**Exercise objective:** Take the entries below and reproduce exactly the portion that begins at the line containing "Click the Color column header" and ends at the line containing "Image resolution: width=1200", keeping both ends, dropping pictures, and adding nothing else.

(Collected data entries)
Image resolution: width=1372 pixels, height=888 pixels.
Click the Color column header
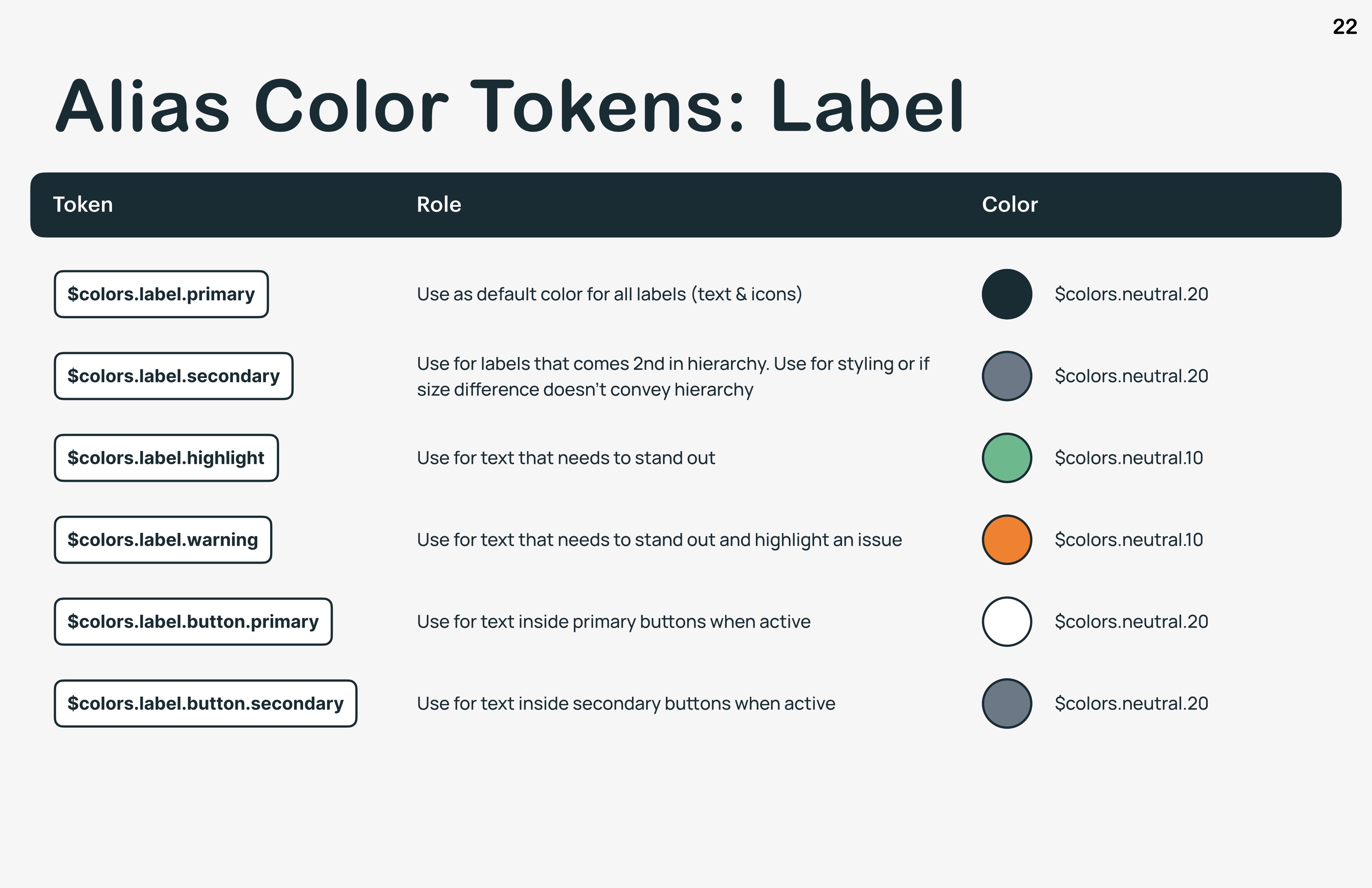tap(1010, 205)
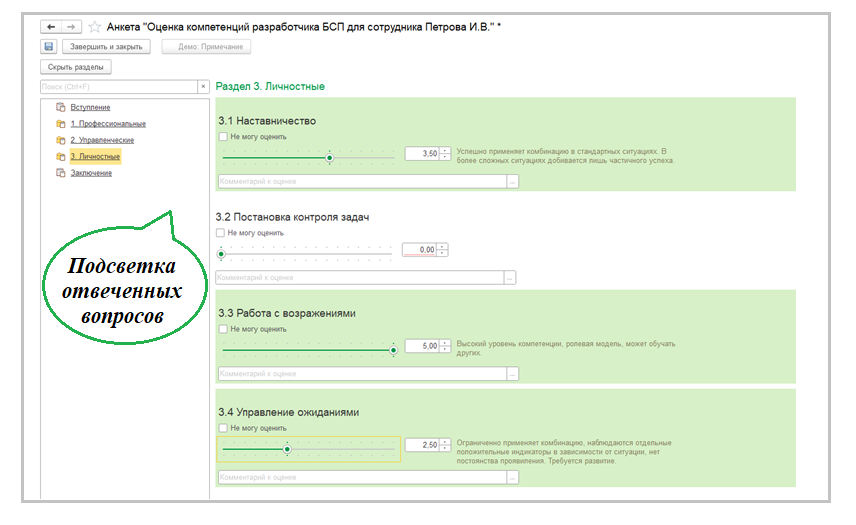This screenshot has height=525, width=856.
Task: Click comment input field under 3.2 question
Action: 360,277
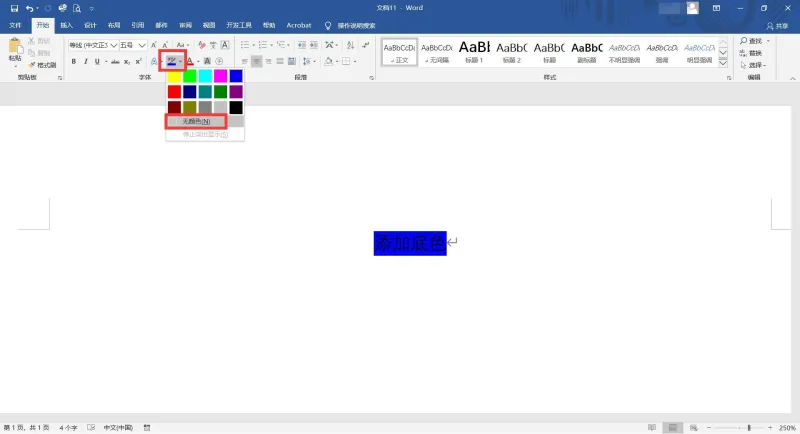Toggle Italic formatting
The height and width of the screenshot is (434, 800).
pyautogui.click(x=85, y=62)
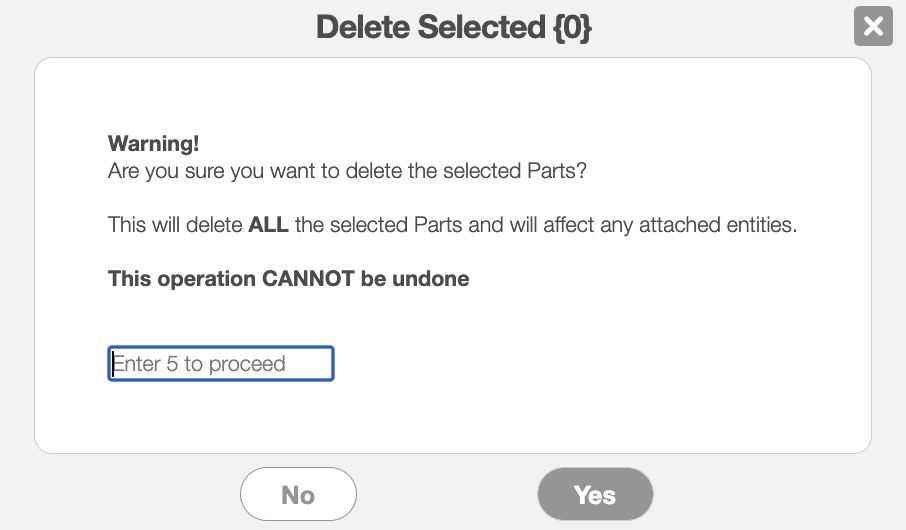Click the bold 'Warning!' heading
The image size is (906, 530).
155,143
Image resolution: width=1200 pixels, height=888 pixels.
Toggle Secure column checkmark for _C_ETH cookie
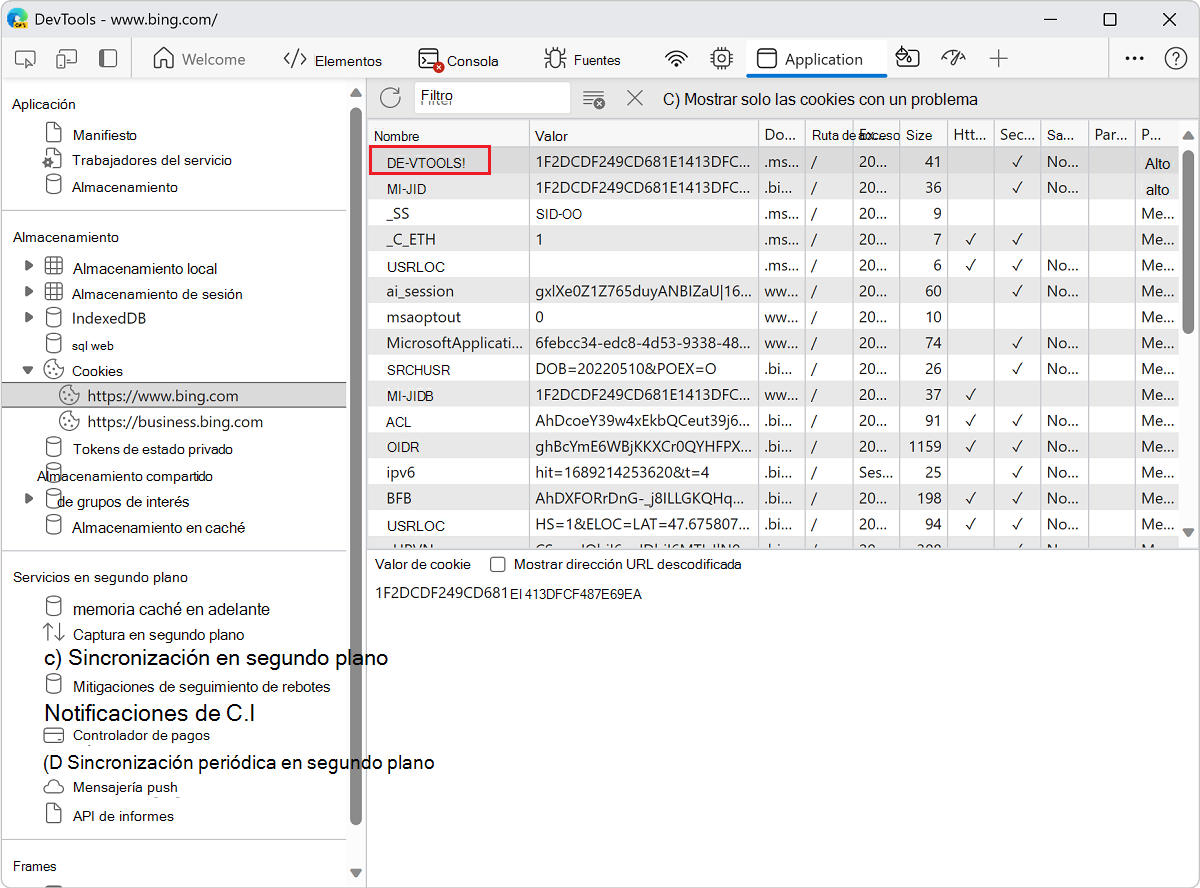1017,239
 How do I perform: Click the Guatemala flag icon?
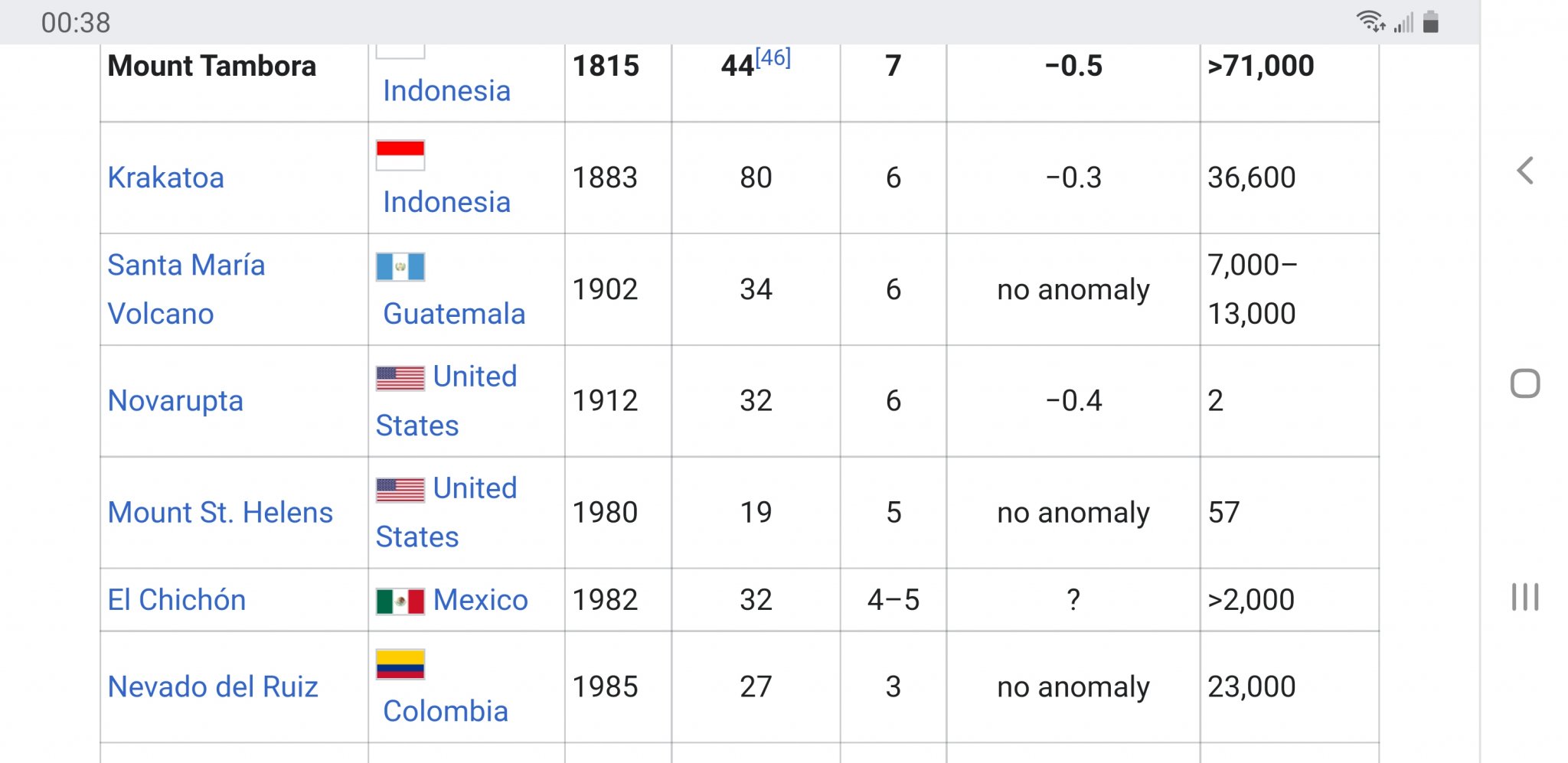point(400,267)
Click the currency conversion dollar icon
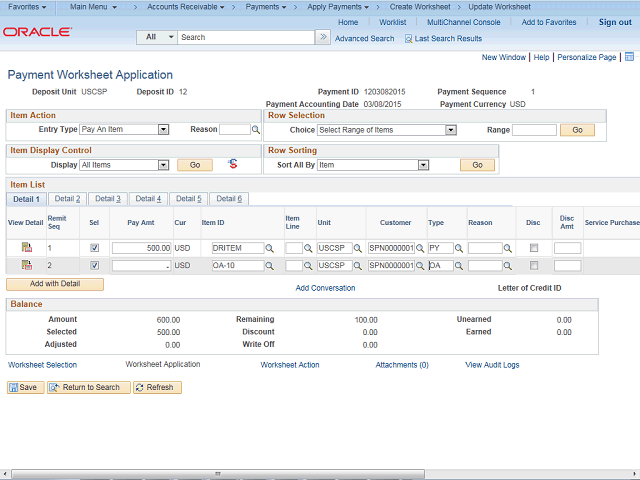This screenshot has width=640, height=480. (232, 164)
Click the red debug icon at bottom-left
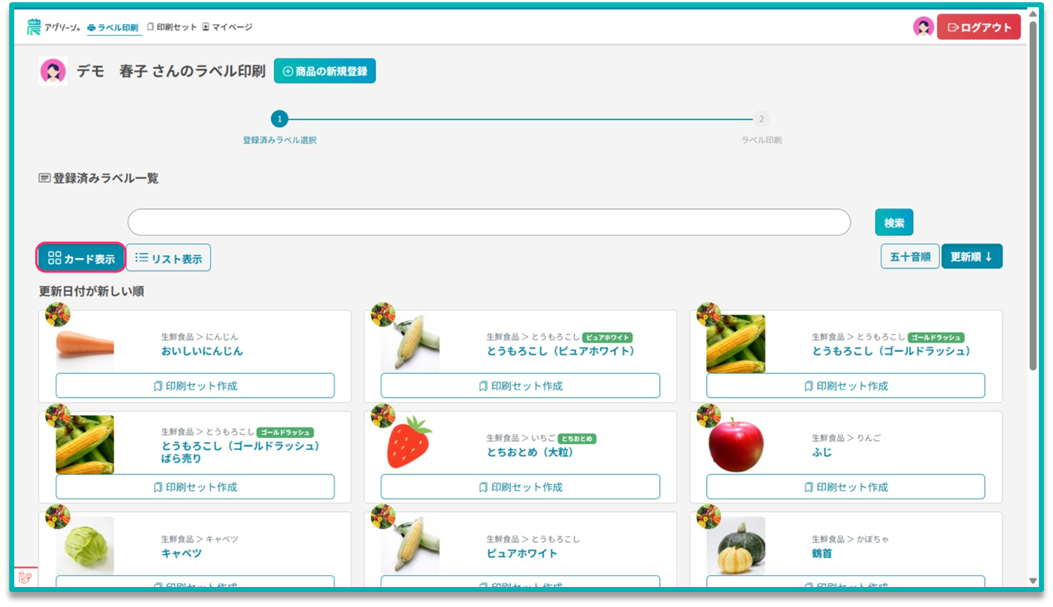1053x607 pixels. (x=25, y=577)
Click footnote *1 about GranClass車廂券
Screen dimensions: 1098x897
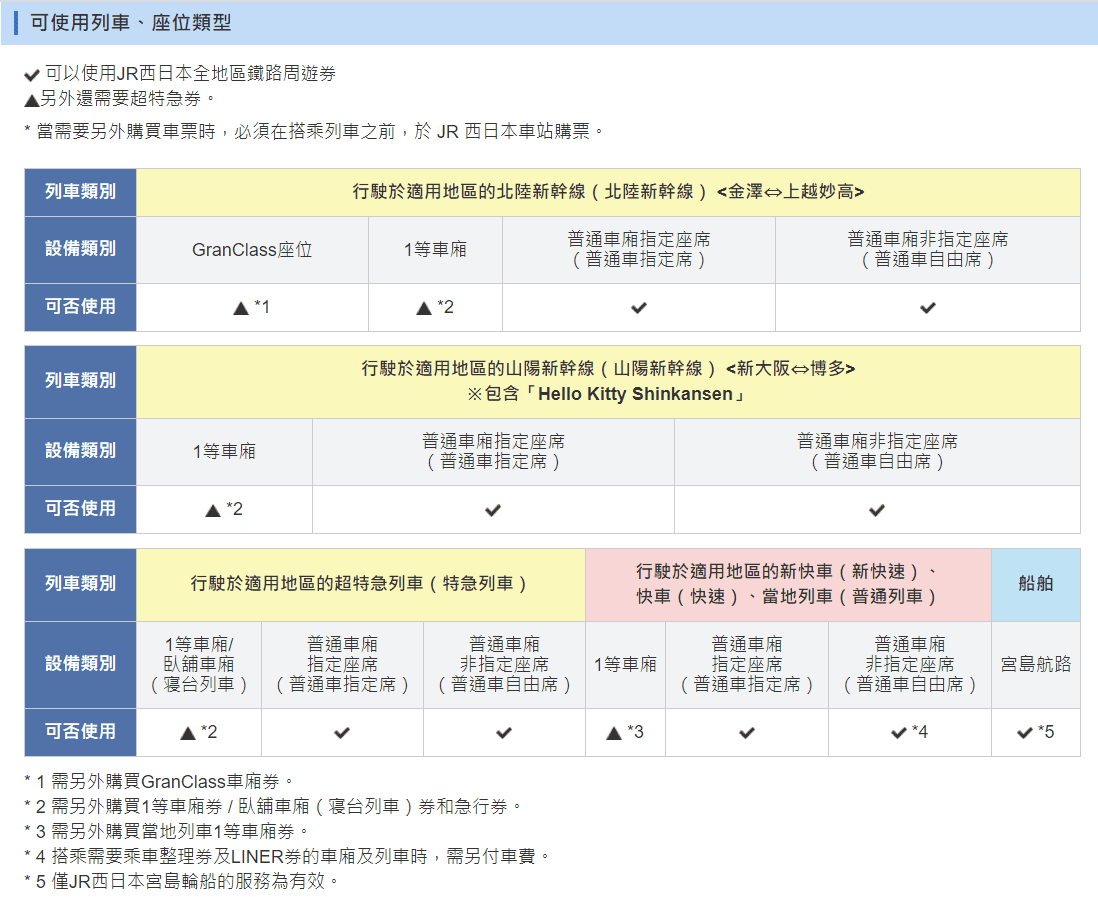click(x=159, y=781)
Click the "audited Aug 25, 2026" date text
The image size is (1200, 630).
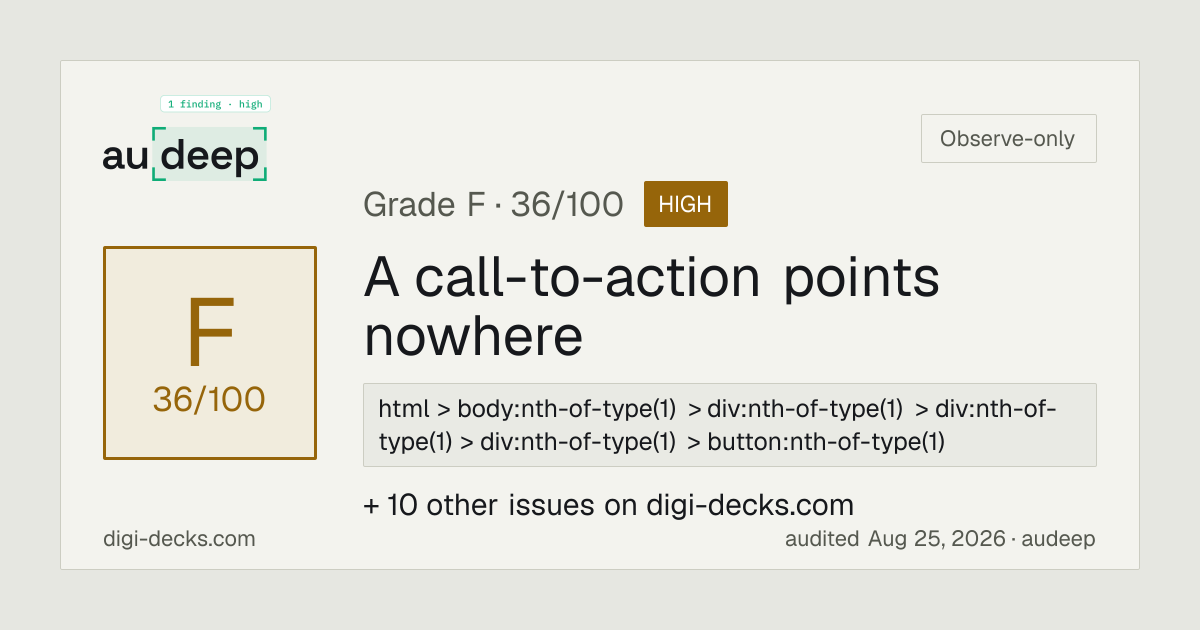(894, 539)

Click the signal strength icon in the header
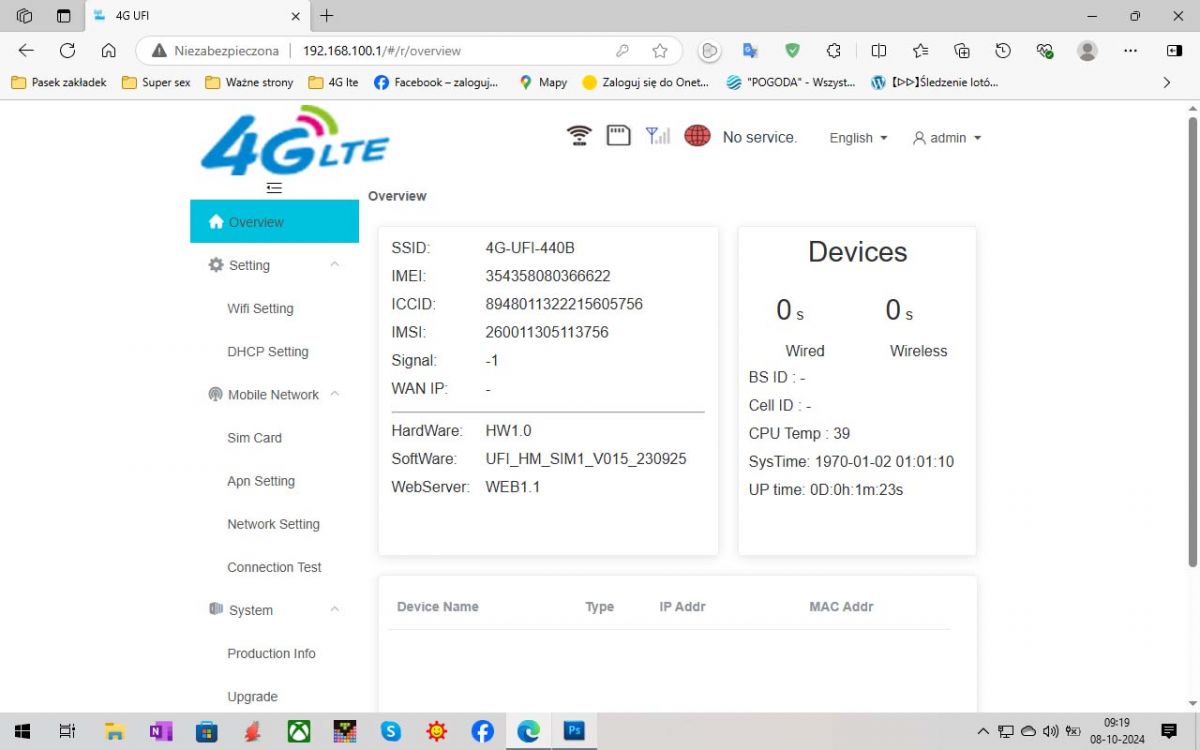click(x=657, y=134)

**Solution for this task:**
Click the Color column header
tap(1010, 205)
This screenshot has height=525, width=856.
Task: Click comment input field under 3.2 question
Action: 360,277
Toggle Italic formatting
The height and width of the screenshot is (434, 800).
pyautogui.click(x=85, y=62)
Click the bold 'Warning!' heading
The image size is (906, 530).
155,143
Image resolution: width=1200 pixels, height=888 pixels.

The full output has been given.